Drawing/model of foam substructure

Researchers at Princeton University, USA, found that a type of foam can selectively block light, opening up the prospect for semiconductor-like photonic applications. This image is a computer model of the foam, showing the energy density of light as it passes through the foam. [Image: courtesy of the researchers (Klatt et al.)]

The word “foam” usually indicates the head atop a pint of Guinness or soap bubbles in a baby’s bath. But multidisciplinary researchers at Princeton University, USA, view the term differently: as a means of manipulating light (Proc. Natl. Acad. Sci., doi: 10.1073/pnas.1912730116).

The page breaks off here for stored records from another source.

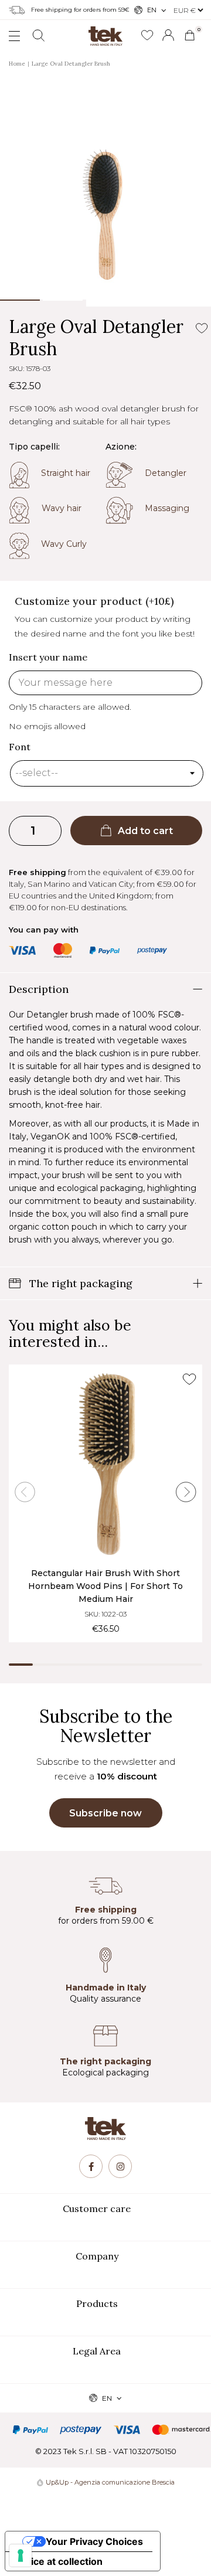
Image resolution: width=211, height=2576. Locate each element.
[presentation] (25, 1492)
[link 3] (168, 35)
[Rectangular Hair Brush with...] (105, 1464)
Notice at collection (59, 2561)
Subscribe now (105, 1813)
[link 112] (91, 2166)
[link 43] (147, 36)
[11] (20, 2555)
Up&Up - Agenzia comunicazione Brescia (110, 2482)
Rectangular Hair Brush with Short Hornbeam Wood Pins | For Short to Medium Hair (105, 1586)
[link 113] (120, 2166)
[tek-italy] (105, 31)
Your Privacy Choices (94, 2541)
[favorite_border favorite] (189, 1379)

A team headed by chemistry professor Salvatore Torquota has shown that a particular type of foam can block certain wavelengths of light. That capability offers potential for use in next-generation information technology based on photons rather than electrons.

Unnatural foams

The research involved computer simulations of the structure of Weaire-Phelan (WP) foam. Designed and developed by Irish physicist Denis Weaire and his student Robert Phelan, this is an ordered arrangement of foam whose individual components possess the minimum possible surface area.

WP foam doesn’t exist naturally. But Weaire’s group and others have made them in the laboratory, in liquid and solid varieties. The design also formed the outer wall of the aquatics center at the 2008 Olympic Games in Beijing.

A foamy band gap

The Princeton team, which included physicist Paul Steinhardt and postdoctoral researcher Michael Klatt, undertook what Torquato describes as “the first study of the optical properties of WP structures.” Computer simulations revealed that the foams allow some frequencies of light to pass through them while reflecting other frequencies, thereby blocking their passage.

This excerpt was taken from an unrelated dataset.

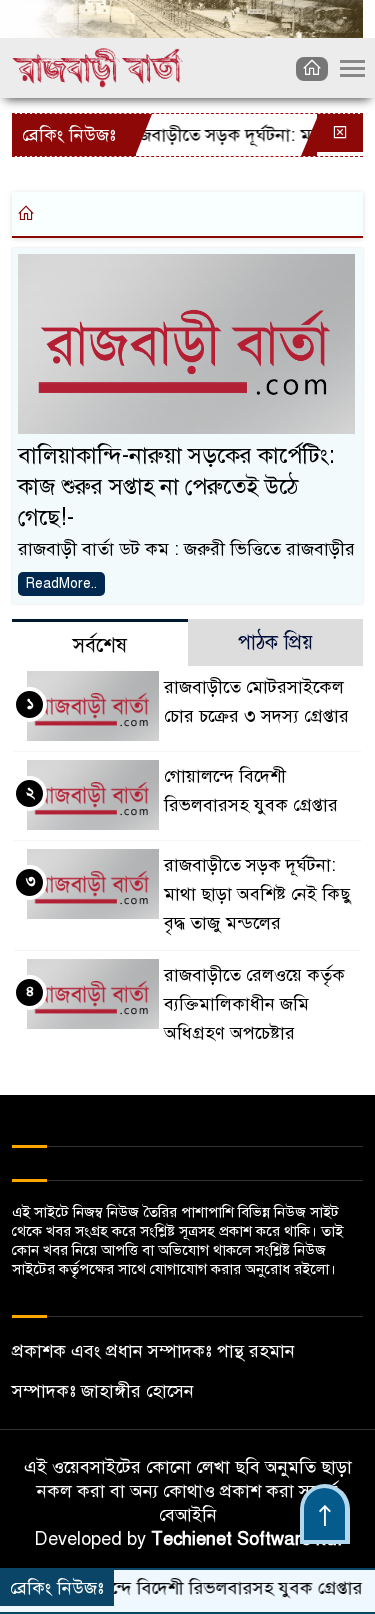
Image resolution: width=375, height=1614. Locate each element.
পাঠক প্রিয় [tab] (275, 642)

This selective blocking, the team reports in the new work, resembles that of semiconductors. In both cases the process involves a band gap; the gap in the WP foam controls the flow of photons rather than electrons. “We knew that the WP structures possessed certain topological and geometrical properties that could enable them to open up photonic band gaps,” Torquato says. “But there was no guarantee that they would do so.”

Optics versus electronics?

Neither Torquato nor Weaire sees immediate applications for the finding. However, Torquato notes specific advantages of WP foams, such as their elastic and transport properties, that could enable optical rather than electronic solutions for next-generation technologies. “I am not aware of any attempt to use this trick for more bubbles,” Weaire adds. “But who knows?”